**Texto fornecido:**
Social
Uma trajetória de coragem
por Giana Cunha
Na nossa série de reportagens sobre as mulheres de Bagé, a gente não podia deixar de fora uma representante das Artes. Hoje, conheça a história de Marcela Meirelles, uma trajetória marcada pela coragem.
Se desprender, inspirar, lutar pelo que acredita, fazem parte dos caminhos dessa mulher que pode ser definida como uma lutadora. Marcela nasceu artista, é a segunda filha de uma família de cinco. Bajeense, nascida em 73, aprendeu com as tias e a mãe o valor que as artes têm na vida da gente.
Já na infância se questionava. Nasceu no gênero masculino, mas nunca se percebeu assim. Lembra que gostava de usar as roupas da mãe, se perguntava porque não podia usar o que a irmã vestia, se era assim que se sentia bem. Cresceu, sem se entender, e buscava referências. Nas palavras dela: "Não sabia o que era e buscava respostas". Se sentia diferente, amedrontada. Não queria ser assim. E diante de tantas dúvidas, o autoconhecimento era a única escolha.
Até os 22 anos, assumiu o gênero masculino. Sonhava em fazer artes, mas por pensar também em ser um pai de família, foi embora para Santa Maria, fazer faculdade de Química Industrial. Foi quando as janelas se abriram e ela finalmente começou a se entender. Percebeu que vestia uma roupa que não era sua. Fez terapia, buscou as respostas e começou a transicionar. Foi em busca de informação e encontrou o Programa Transdisciplinar de Identidade de Gênero (Protig), do Hospital de Clínicas de Porto Alegre, (HCPA). E foi pra lá que foi para se ressignificar.
Em 2 anos e três meses, com acompanhamento de uma equipe multidisciplinar, fez a cirurgia de afirmação de gênero. Foi sucesso. A vida profissional fluiu na capital. Até que precisou voltar a Bagé
Mas e a arte? Estava guardada numa gavetinha, mas ali, sempre presente. Trabalhou com móveis planejados, com a fabricação de bolos e a arte que estava quietinha começou a reaparecer. Autodidata, encontrou nas telas e pincéis o seu processo de fala. A sua voz.
No início, a pintura era o passatempo, até que resolveu fazer da arte sua vida. Artista talentosa, conquistou seu espaço, com tranquilidade. Na vida, sofreu preconceitos e discriminações, mas sempre conseguiu transitar nos lugares, independente de ser uma mulher trans.
A vivacidade de Marcela a fez conquistar seu espaço. Continua questionadora, justa, defensora dos seus ideais. A coragem marca essa mulher em constante evolução. Hoje ela entende Bagé, onde nasceu e foi reacolhida. De volta há 25 anos, aprendeu a enxergar e conquistar seu espaço por onde quer que passe.
Com coragem, mantém viva aquela sementinha que foi plantada pelas mulheres da família dela. As memórias dos bordados da mãe, dos grande pintores apresentados pela tia, que estudava Belas Artes, os traumas, a luta, as dúvidas e a coragem construíram a Marcela de hoje que é, sim, inspiração para todas nós.
E ela reforça: "A gente como mulher precisa se entender no mundo cada vez mais, descobrir os nossos talentos, resgatar as nossas forças e se organizar e se juntar para conquistar o mundo!"

**Material de consulta:**
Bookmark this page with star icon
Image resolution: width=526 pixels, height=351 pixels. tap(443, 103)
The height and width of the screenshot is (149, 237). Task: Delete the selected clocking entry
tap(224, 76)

==

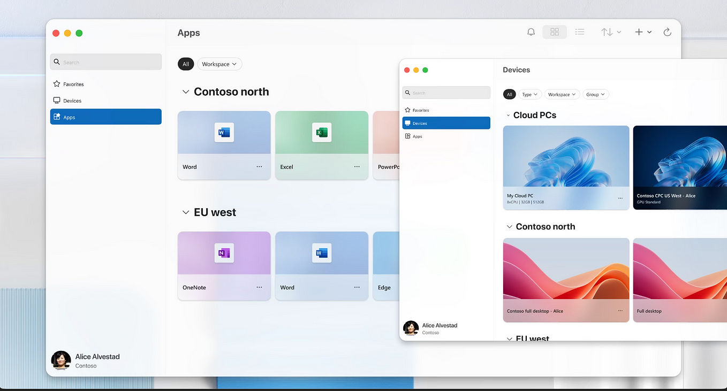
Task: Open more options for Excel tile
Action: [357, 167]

* * *

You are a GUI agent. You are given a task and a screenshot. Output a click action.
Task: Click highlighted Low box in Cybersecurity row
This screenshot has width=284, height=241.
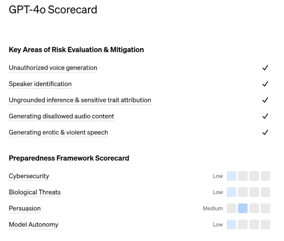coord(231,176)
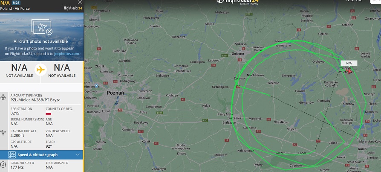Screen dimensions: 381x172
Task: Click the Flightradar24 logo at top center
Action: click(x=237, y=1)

**Suas tarefas:**
1. Liste todas as cidades mencionadas pelo nome na reportagem sobre Marcela Meirelles.
2. Reescreva em forma de lista o parágrafo da reportagem sobre Marcela Meirelles que começa com "Até os 22 anos", mantendo seus fatos principais.

**Respostas em ordem:**
1.
- Bagé
- Santa Maria
- Porto Alegre

2.
- Até os 22 anos, assumiu o gênero masculino.
- Sonhava em fazer artes, mas, pensando também em ser pai de família, foi para Santa Maria cursar Química Industrial.
- Lá começou a se entender e percebeu que vestia uma roupa que não era sua.
- Fez terapia, buscou respostas e começou a transicionar.
- Em busca de informação, encontrou o Programa Transdisciplinar de Identidade de Gênero (Protig), do Hospital de Clínicas de Porto Alegre (HCPA), e foi para lá se ressignificar.